** Work request **
As the answer, set down the lines below from the one containing "Image resolution: width=467, height=2576." through the one containing "Privacy Policy (135, 2532)", exactly and inclusively, and no others.

==== Material provided

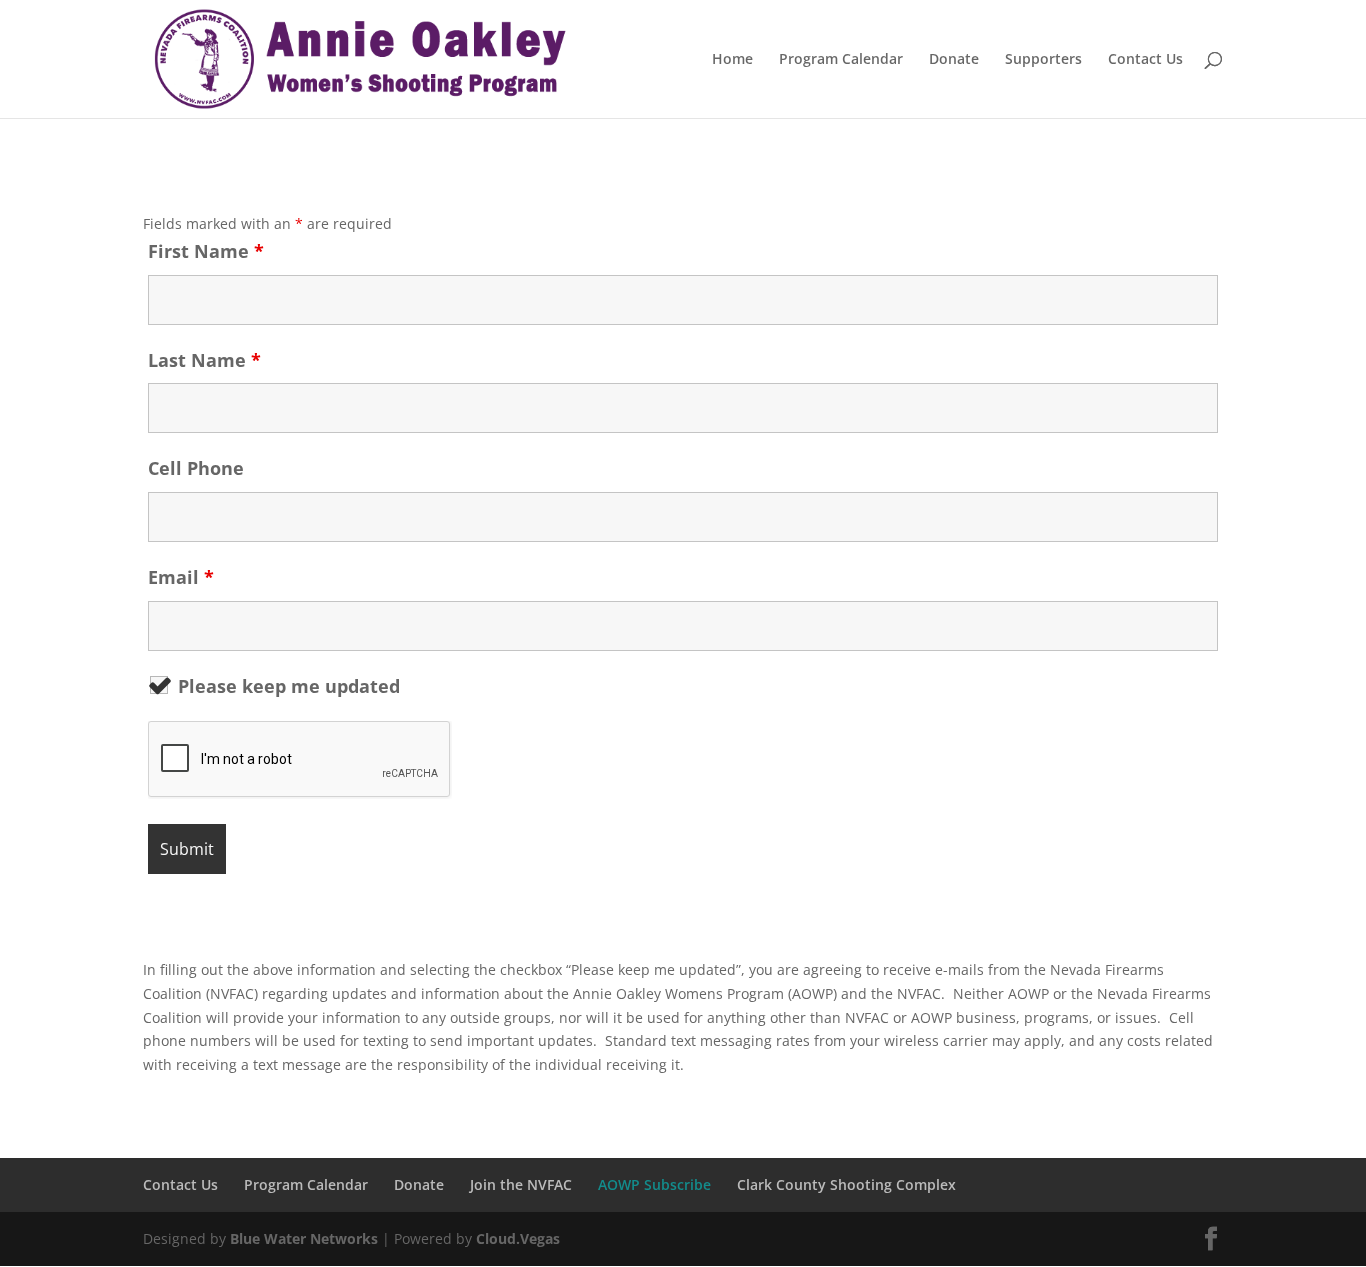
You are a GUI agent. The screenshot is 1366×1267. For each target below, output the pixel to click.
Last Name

========
==== Material provided

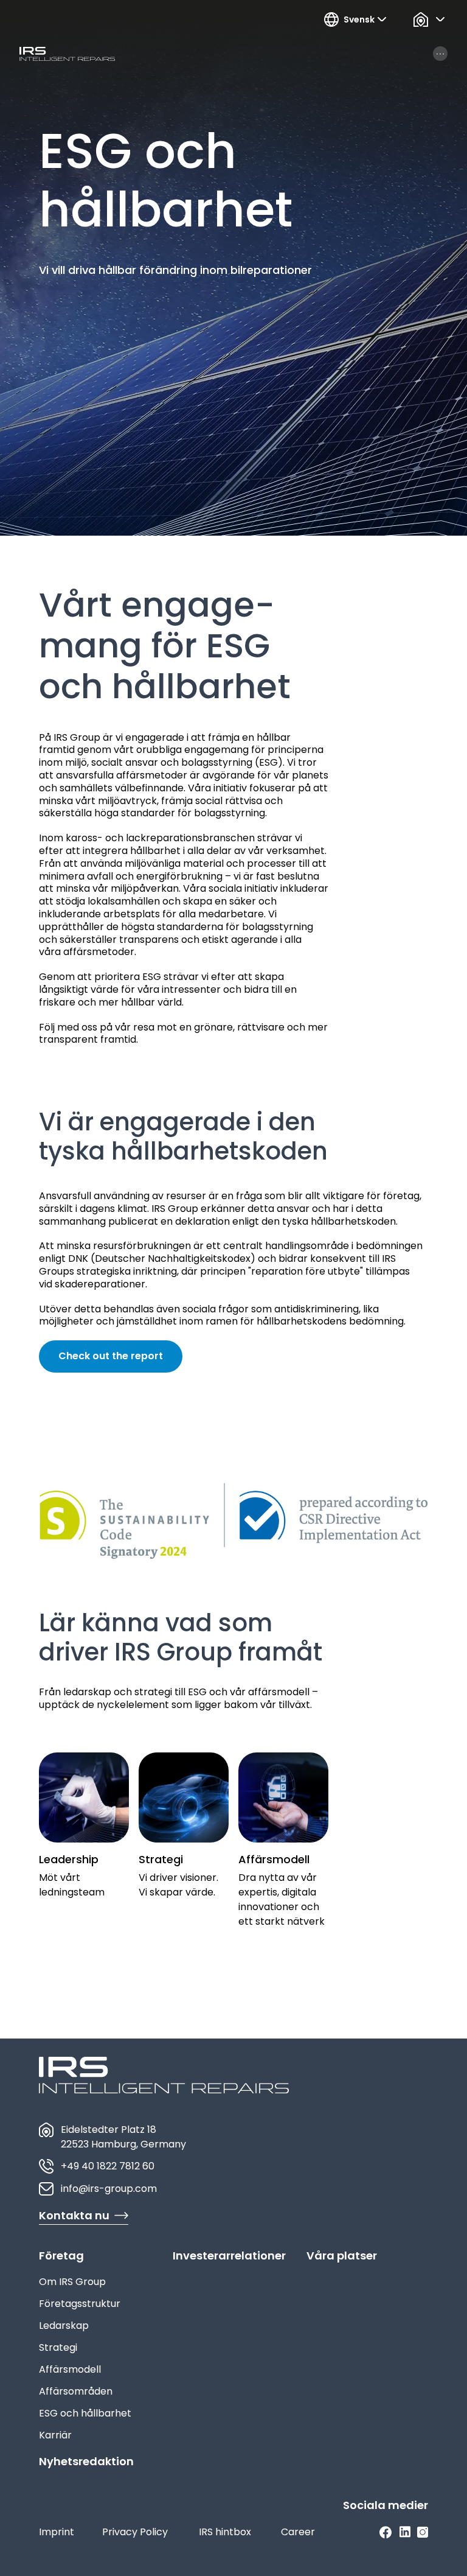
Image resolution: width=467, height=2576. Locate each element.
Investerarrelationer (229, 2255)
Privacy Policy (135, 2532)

========
==== Material provided

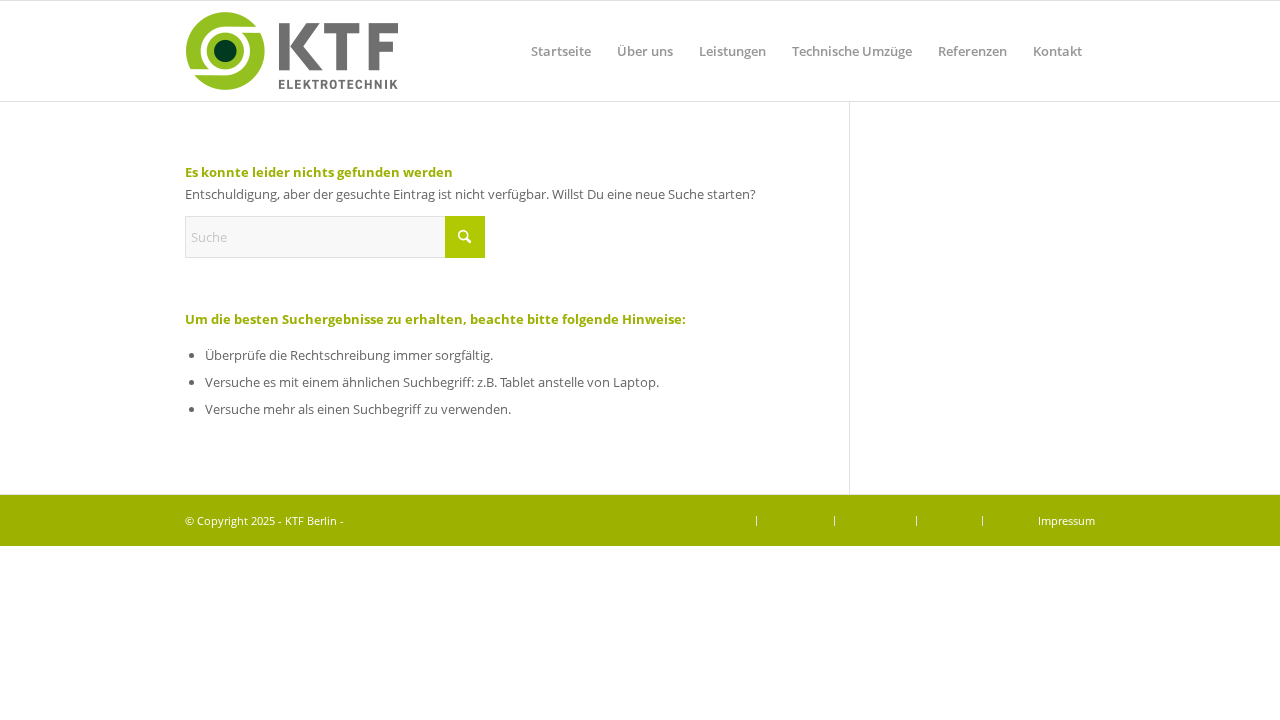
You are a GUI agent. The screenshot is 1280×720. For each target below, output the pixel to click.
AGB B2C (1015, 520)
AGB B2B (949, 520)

========

** Written reply **
Image resolution: width=467, height=2576. Locate each element.
Investerarrelationer (229, 2255)
Privacy Policy (135, 2532)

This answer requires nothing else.